When I was a kid I was a Pittsburgh Pirate fan and a Boston Red Sox fan. When I was 10 the Reds beat the Pirates in the National League Championship series to go to the World Series. I hated the Reds in the way a ten year old boy hates the team that broke his dream of watching his team in the Series.
The Reds went on to play the Red Sox in the epic 1975 Series. I so badly wanted the Red Sox to beat the Reds that I became a crazy Red Sox fan. My new heroes included Fisk, Yaz, Rice, Tiant, Hobson, and Lynn., I still remember waking to see the highlight of game 6 when Carlton Fisk sent the homer into the Boston night and willed it to stay fair as he hopped down the first base line. After game 7 of that series my nearly 30 years of torture began. The game had gone too late for me to stay up so the next morning I ran downstairs only to see the image of Joe Morgan on the TV with his arms raised in victory.
Of course this was not the last of my agonizing moments brought on by “my” Red Sox. Shortly after, while I was still a youth, there was Bucky Dent. As a young adult the Bill Buckner play. In 2003 as a grown man there was Aaron Boone. I still have never seen that ball land. Immediately after it left his bat I turned off the power to the TV and went to bed.
What I didn’t realize was that all of this heartbreak was giving me and I am sure others something to be a part of. I was a Red Sox fan. I was a member of a club that had shared in all of the elation and eventual disappointment that came with being a member of that club. We had a common cause.

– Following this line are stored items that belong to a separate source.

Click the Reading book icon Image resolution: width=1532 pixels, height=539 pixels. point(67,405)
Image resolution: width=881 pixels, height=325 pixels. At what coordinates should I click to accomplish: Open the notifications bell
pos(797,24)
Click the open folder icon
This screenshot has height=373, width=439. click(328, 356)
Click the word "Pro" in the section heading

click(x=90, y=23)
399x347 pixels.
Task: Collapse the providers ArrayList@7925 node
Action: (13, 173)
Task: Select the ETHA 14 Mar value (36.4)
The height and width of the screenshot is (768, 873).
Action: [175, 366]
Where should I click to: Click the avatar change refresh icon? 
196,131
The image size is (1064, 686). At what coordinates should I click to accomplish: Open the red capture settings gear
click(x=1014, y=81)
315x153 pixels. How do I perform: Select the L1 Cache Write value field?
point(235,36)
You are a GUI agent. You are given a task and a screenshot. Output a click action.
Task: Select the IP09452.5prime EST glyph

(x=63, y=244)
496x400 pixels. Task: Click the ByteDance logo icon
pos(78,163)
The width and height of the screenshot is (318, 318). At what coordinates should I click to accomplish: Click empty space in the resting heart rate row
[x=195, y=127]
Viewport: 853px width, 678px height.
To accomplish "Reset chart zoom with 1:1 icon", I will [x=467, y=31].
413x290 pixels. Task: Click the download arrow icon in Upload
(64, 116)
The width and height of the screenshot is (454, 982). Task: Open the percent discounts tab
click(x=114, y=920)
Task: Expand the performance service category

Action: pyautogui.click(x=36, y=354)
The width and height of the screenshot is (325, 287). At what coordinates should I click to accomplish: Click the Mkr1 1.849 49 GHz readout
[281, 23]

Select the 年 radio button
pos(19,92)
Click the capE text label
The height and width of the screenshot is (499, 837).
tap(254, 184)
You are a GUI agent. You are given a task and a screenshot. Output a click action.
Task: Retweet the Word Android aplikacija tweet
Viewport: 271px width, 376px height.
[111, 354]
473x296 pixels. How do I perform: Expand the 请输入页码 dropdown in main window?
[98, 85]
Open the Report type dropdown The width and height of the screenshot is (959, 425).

All of that changed in 2004. You could not have found a happier person than I was when the Sox completed their historic comeback against the hated Yankees. I was also elated when they went on to beat the Cardinals and win their first series since 1918. However, something had changed. Something didn’t feel the same. We weren’t the same club anymore. People wouldn’t look at us the same way anymore. We weren’t bad luck losers. We were champions? What did that mean? It meant that we could no longer share in our pain, it was gone. We couldn’t rally around or bad luck or should have beens. They went on to win again in 2007 and 2013. I proudly display photos from each of those series in my home. I am happy that they are my team but it doesn’t feel the same. I don’t have the same feeling anymore. Do I want them to not have won those series? Of course not! Do I want to feel the same way again? Of course I do!
So here is my warning to Cubs fans. I want the Cubs to win, i really do. I would like to see a team that hasn’t won since 1908 finally do it. However, cubs fans if they do you won’t feel the same ever again. What you may or may not realize is that the Goat and Bartman and all the other bad breaks over the last 107 years have brought you together. They have given you something to collectively stand behind and root for. It will feel good, it will be an amazing celebration. Then it won’t feel the same. Winning, oddly, can change everything. Go Cubs!